• _KUTIPAN_:
━━━━━━━━━━

Kekerasan di Suriah akan menjadi yang terlama
dalam gelombang Kebangkitan Arab yang menggulingkan rezim Mesir, Tunisia, dan
Libya. Selama militer masih setia terhadap Presiden Suriah Bashar al-Assad,
selama itu pula rezim akan bertahan, apapun yang terjadi.
Apalagi pendukung setia Assad tidak hanya dari
kalangan militer. Ada banyak pendukung Assad dan Partai Baath yang berkuasa
saat ini. Pendukung Assad tidak hanya dari komunitas minoritas Alawite Syiah,
Kristiani, dan Druze, tapi juga kelompok borjuis Suriah dan kelas menengah.
“Saya pikir ini akan menjadi perang yang
sangat mengerikan dan berdarah sebelum dapat dihentikan. Dan saya memikirkan
hal itu, karena seperti Anda tahu, menteri luar negeri Amerika Serikat (AS)
Hillary Clinton menyebut krisis itu mengerikan dan Presiden AS Barack Obama
menganggapnya sangat mengerikan, tapi tetap saja perang terus terjadi,” papar
Robert Fisk, koresponden The Independent untuk Timur Tengah.

━━━━━━━━━━

• _YANG HARUS DILAKUKAN_:
Menurut kutipan tentang Suriah di atas, siapa saja pendukung Assad selain militer?

━━━━━━━━━━

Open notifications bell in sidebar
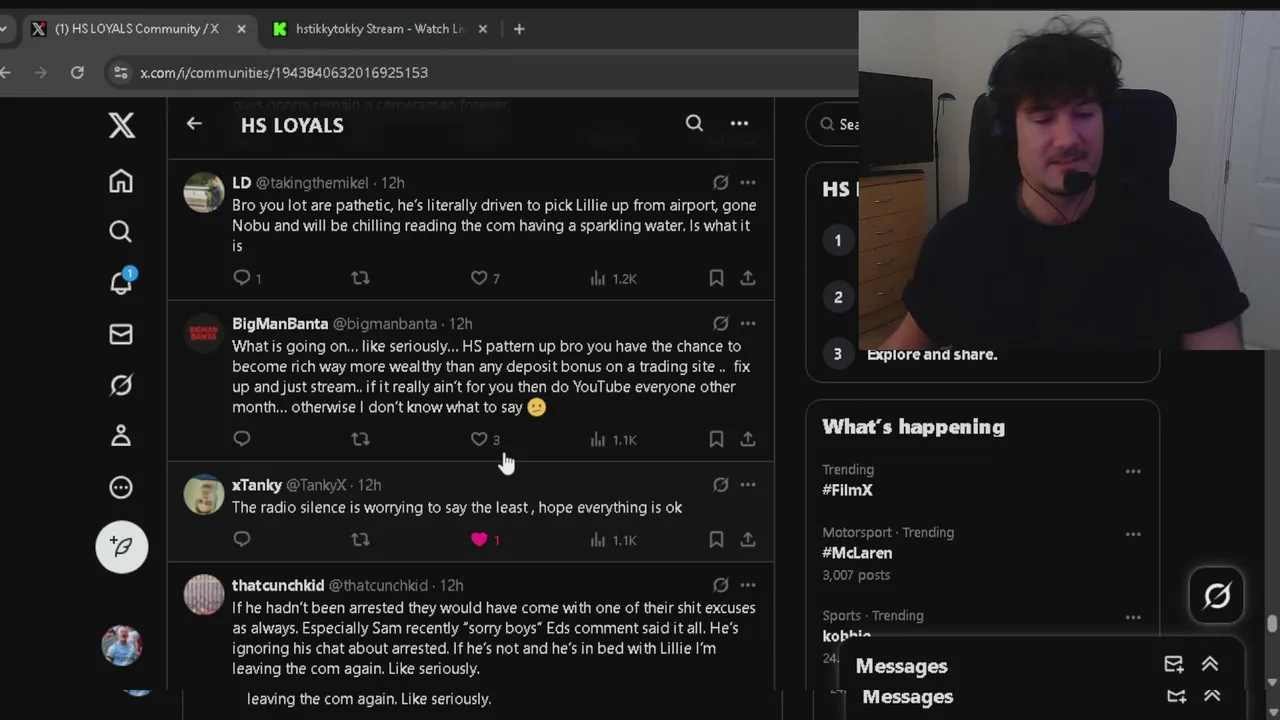1280x720 pixels. 121,282
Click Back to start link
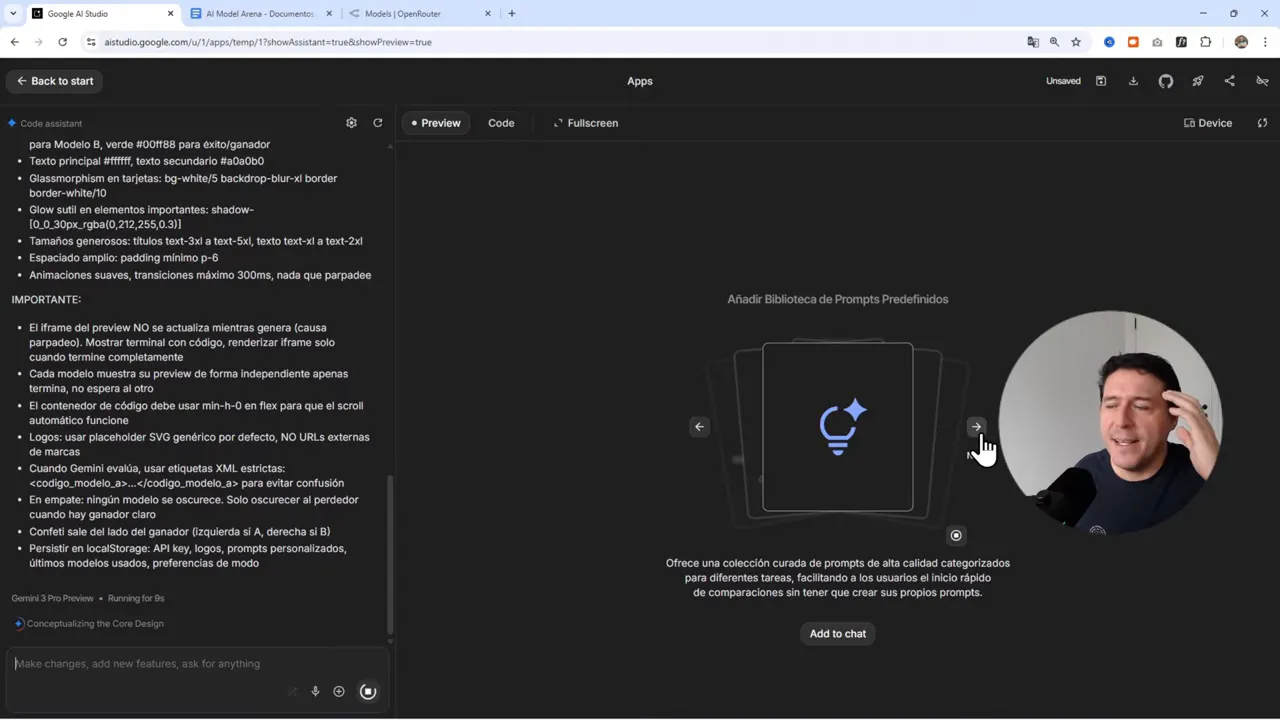1280x720 pixels. 55,81
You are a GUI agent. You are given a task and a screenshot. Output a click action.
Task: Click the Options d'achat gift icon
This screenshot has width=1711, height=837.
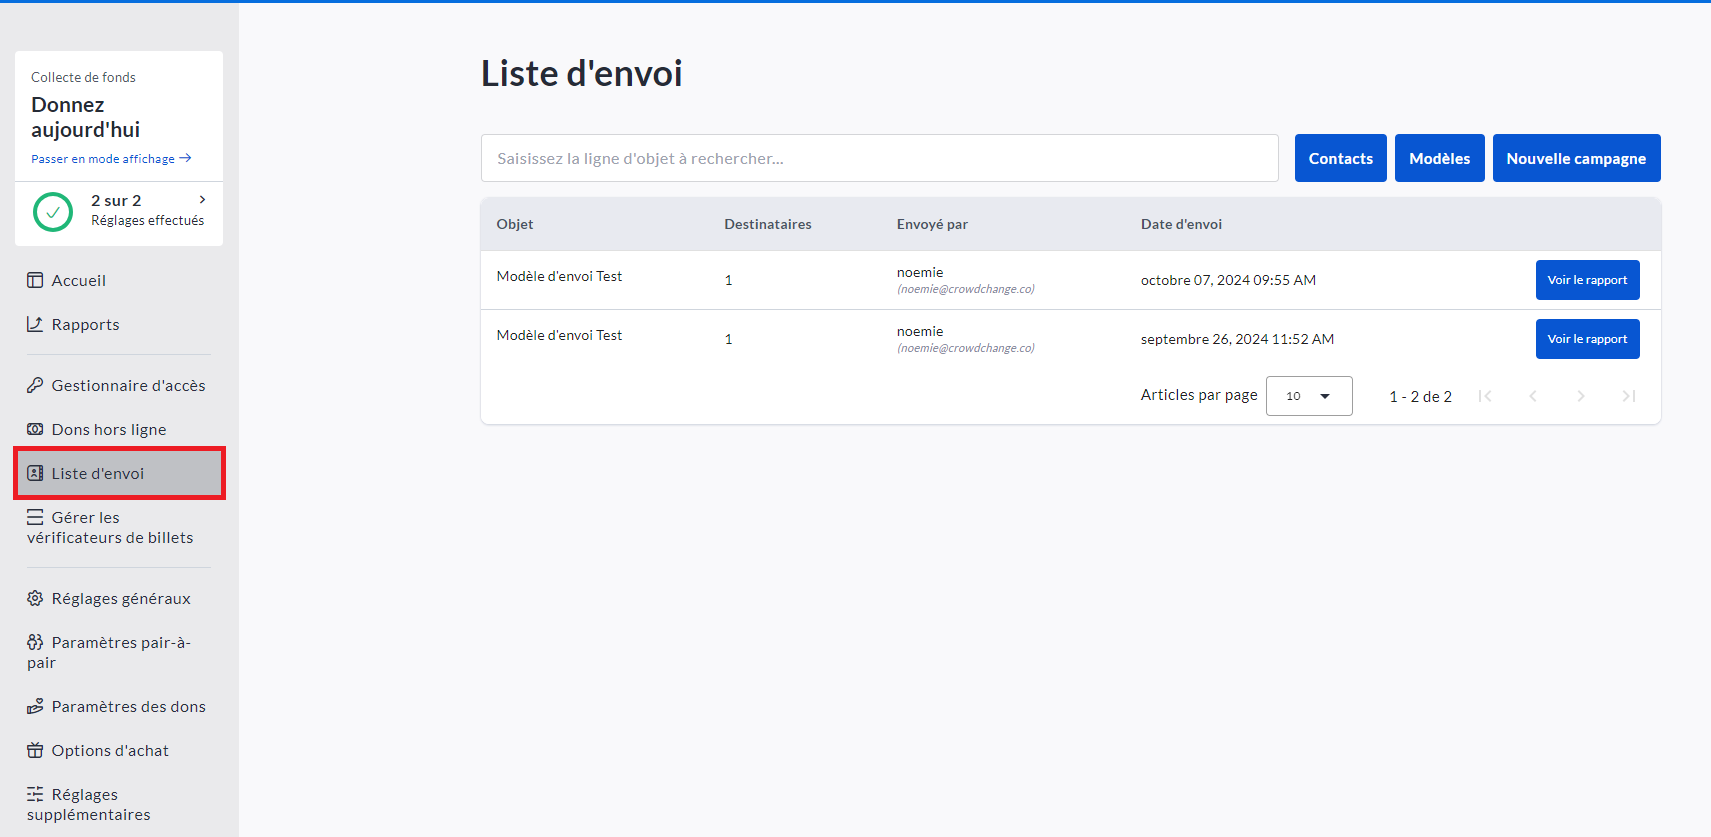[x=35, y=750]
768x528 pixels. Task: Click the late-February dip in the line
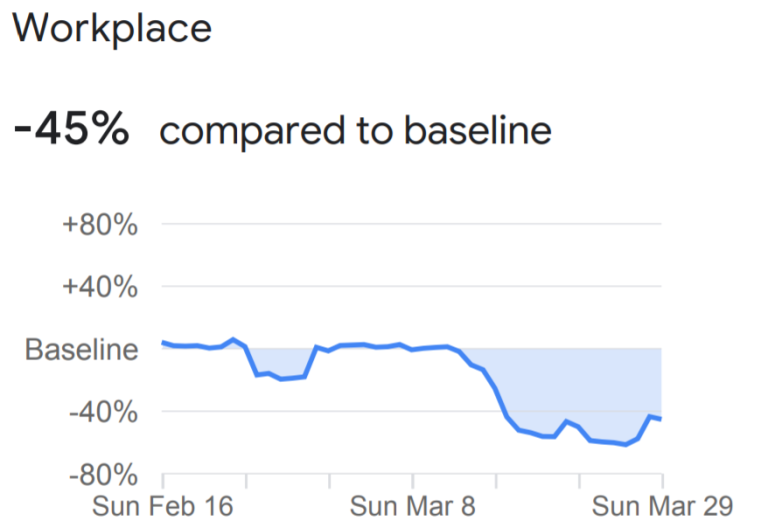pyautogui.click(x=281, y=379)
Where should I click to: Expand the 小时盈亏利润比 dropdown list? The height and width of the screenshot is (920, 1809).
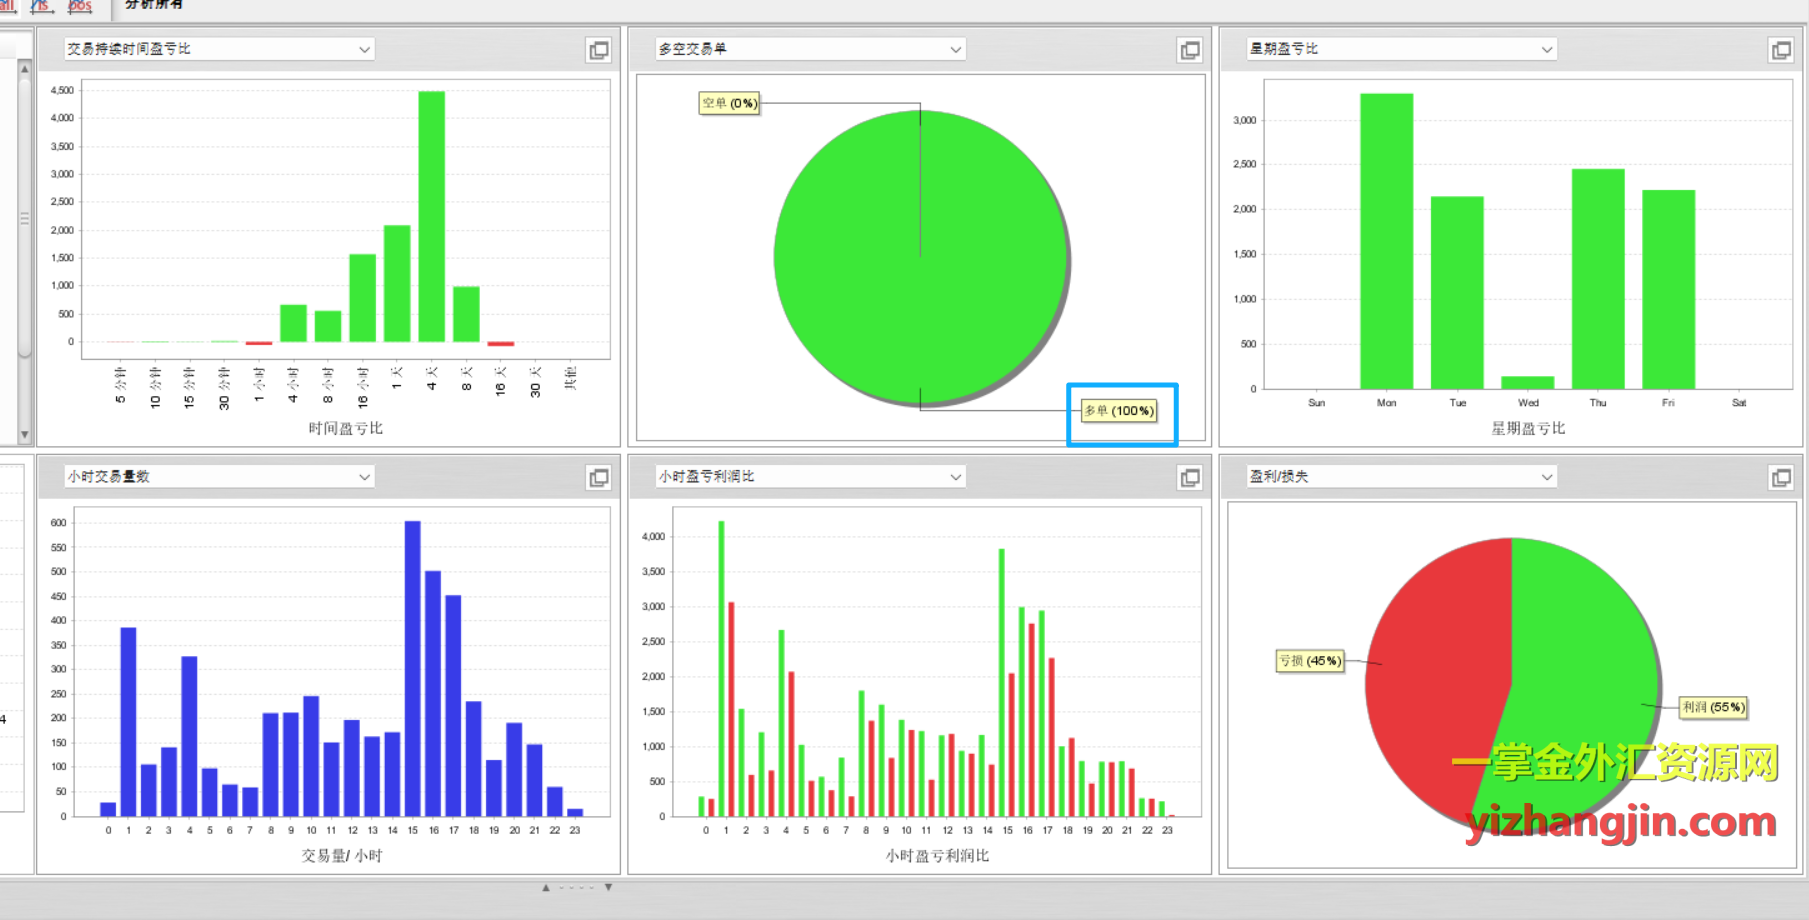tap(955, 477)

━━━━━━━━━━

• _HASIL LATIHAN INI_:
Komunitas minoritas Alawite Syiah, Kristiani, dan Druze, serta kelompok borjuis Suriah dan kelas menengah.